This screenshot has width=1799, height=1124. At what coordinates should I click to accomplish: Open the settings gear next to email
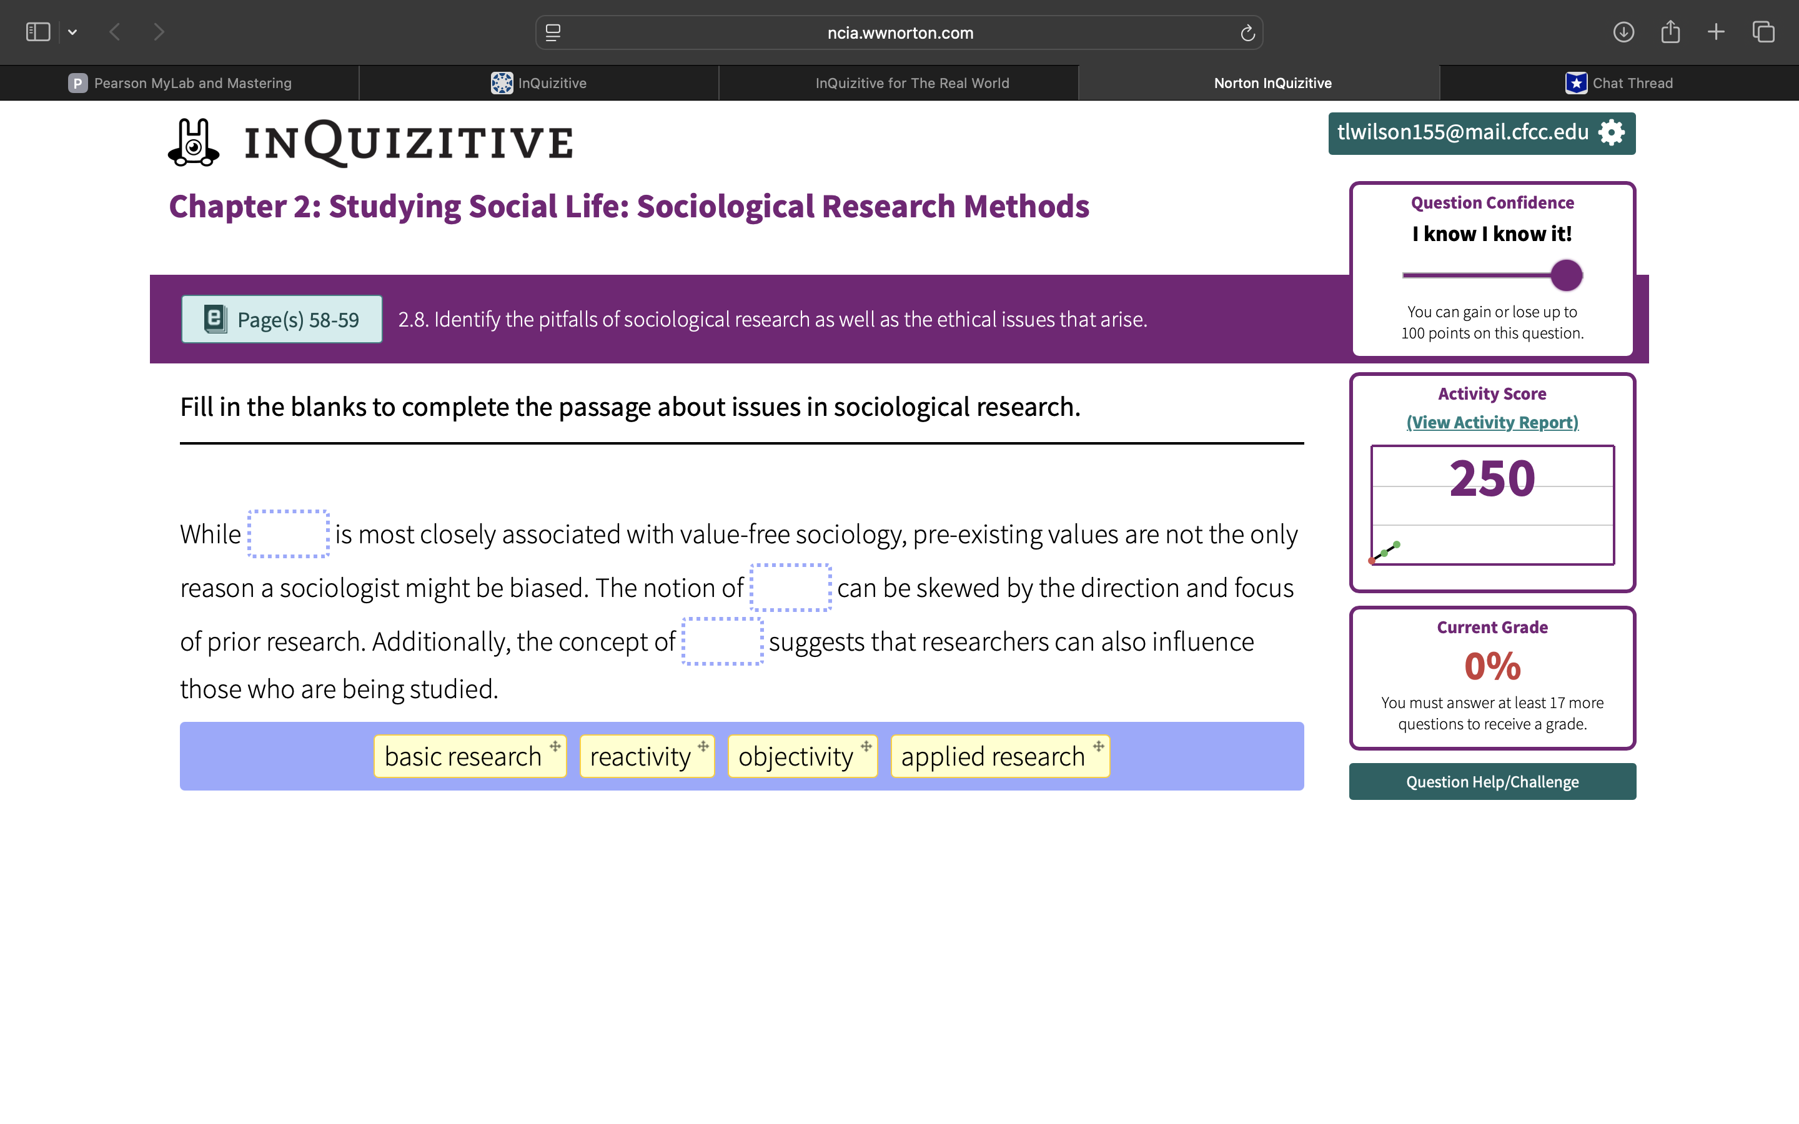tap(1612, 133)
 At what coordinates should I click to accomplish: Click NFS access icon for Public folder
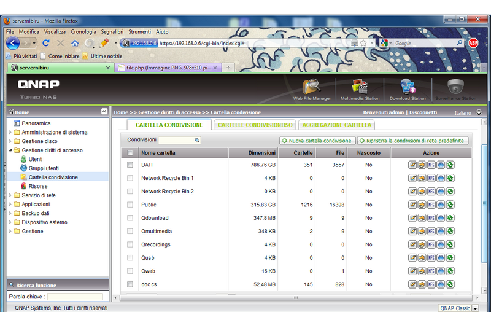tap(431, 205)
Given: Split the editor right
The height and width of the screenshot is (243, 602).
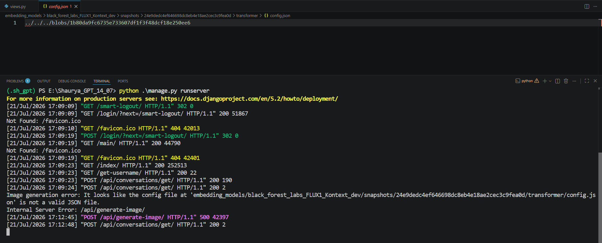Looking at the screenshot, I should tap(587, 6).
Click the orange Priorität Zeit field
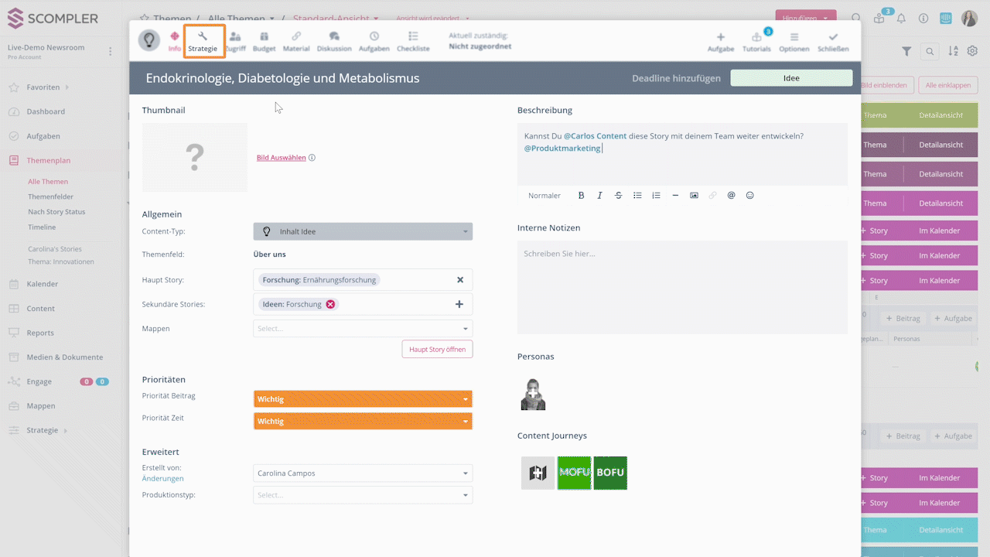The width and height of the screenshot is (990, 557). coord(363,422)
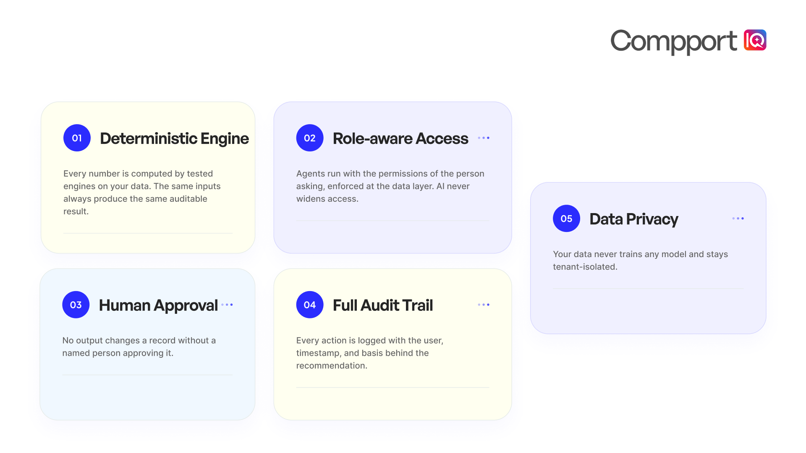The image size is (806, 453).
Task: Click the Comprt IQ logo icon
Action: 755,40
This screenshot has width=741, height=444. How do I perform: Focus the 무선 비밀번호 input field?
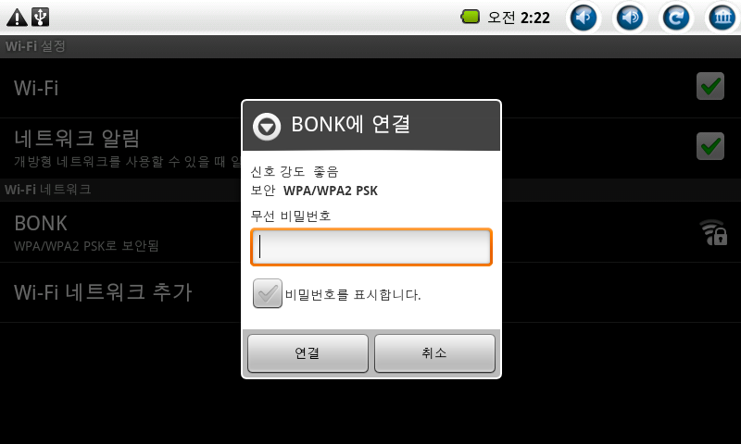click(x=371, y=247)
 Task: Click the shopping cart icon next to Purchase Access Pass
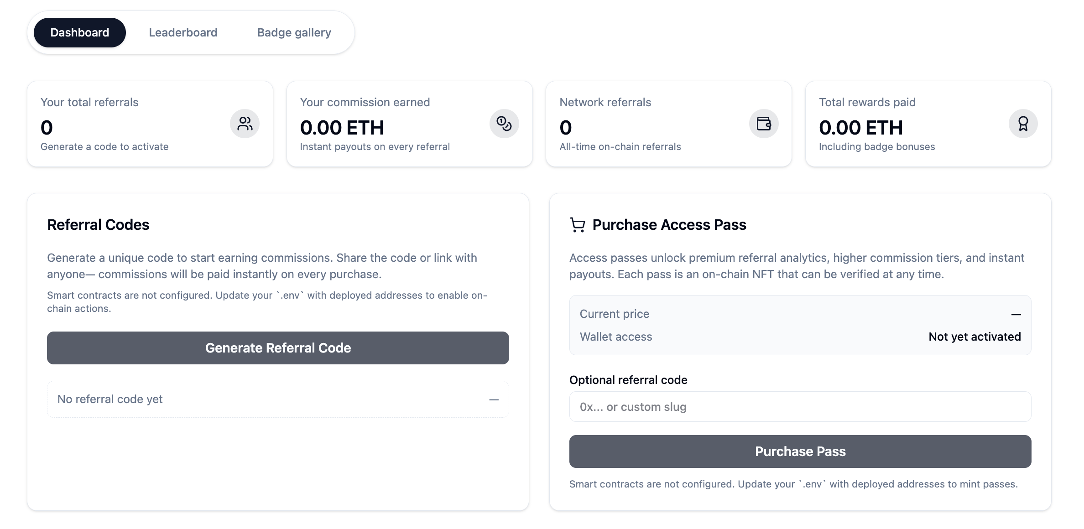(577, 224)
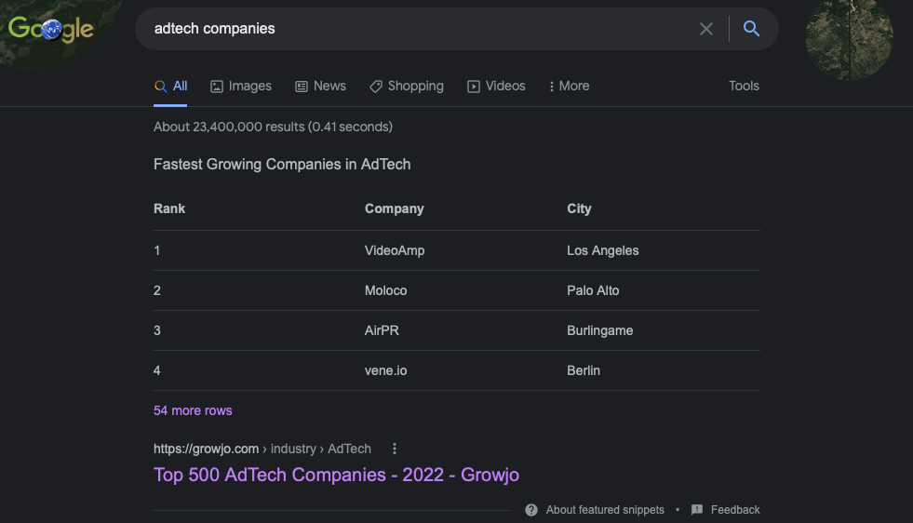Image resolution: width=913 pixels, height=523 pixels.
Task: Focus the search box containing adtech companies
Action: coord(419,29)
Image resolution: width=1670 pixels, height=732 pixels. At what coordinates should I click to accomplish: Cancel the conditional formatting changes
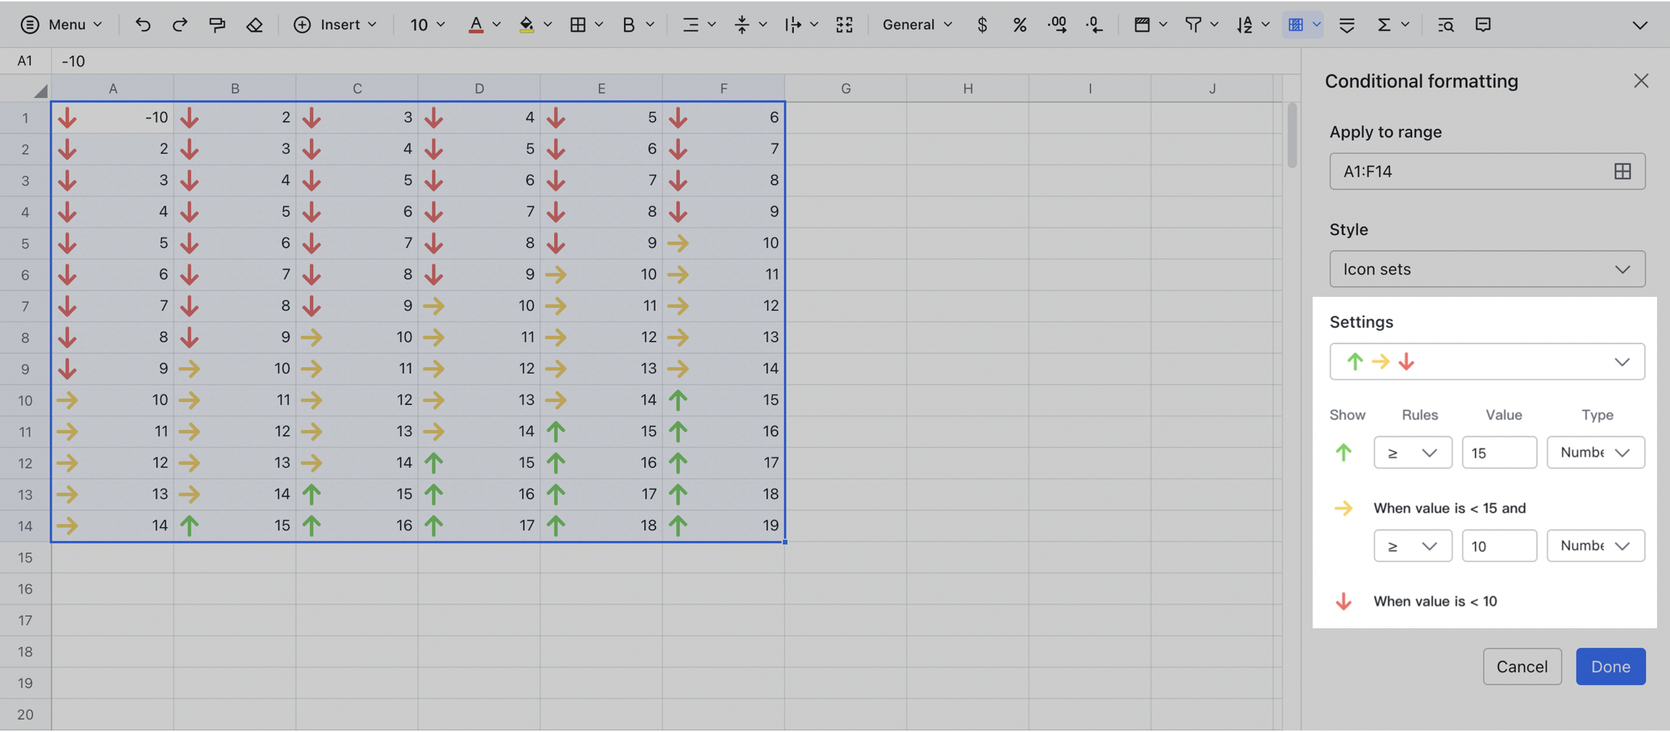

• [WORK INSTRUCTIONS] Copy out every row above word for word, leaving out the pictures.

• [TASK OUTPUT]
This screenshot has width=1799, height=1124. At what coordinates should I click to accomplish: Open the settings gear next to email
tap(1612, 133)
 At what coordinates should I click to accomplish: Click NFS access icon for Public folder
tap(431, 205)
Given: Split the editor right
The height and width of the screenshot is (243, 602).
Looking at the screenshot, I should tap(587, 6).
Click the orange Priorität Zeit field
The width and height of the screenshot is (990, 557). coord(363,422)
The image size is (806, 453).
Task: Click the Comprt IQ logo icon
Action: 755,40
This screenshot has width=741, height=444. How do I perform: Focus the 무선 비밀번호 input field?
click(x=371, y=247)
 Task: Click the shopping cart icon next to Purchase Access Pass
(577, 224)
Image resolution: width=913 pixels, height=523 pixels.
Task: Focus the search box containing adtech companies
Action: coord(419,29)
Image resolution: width=1670 pixels, height=732 pixels. At what coordinates should I click to accomplish: Cancel the conditional formatting changes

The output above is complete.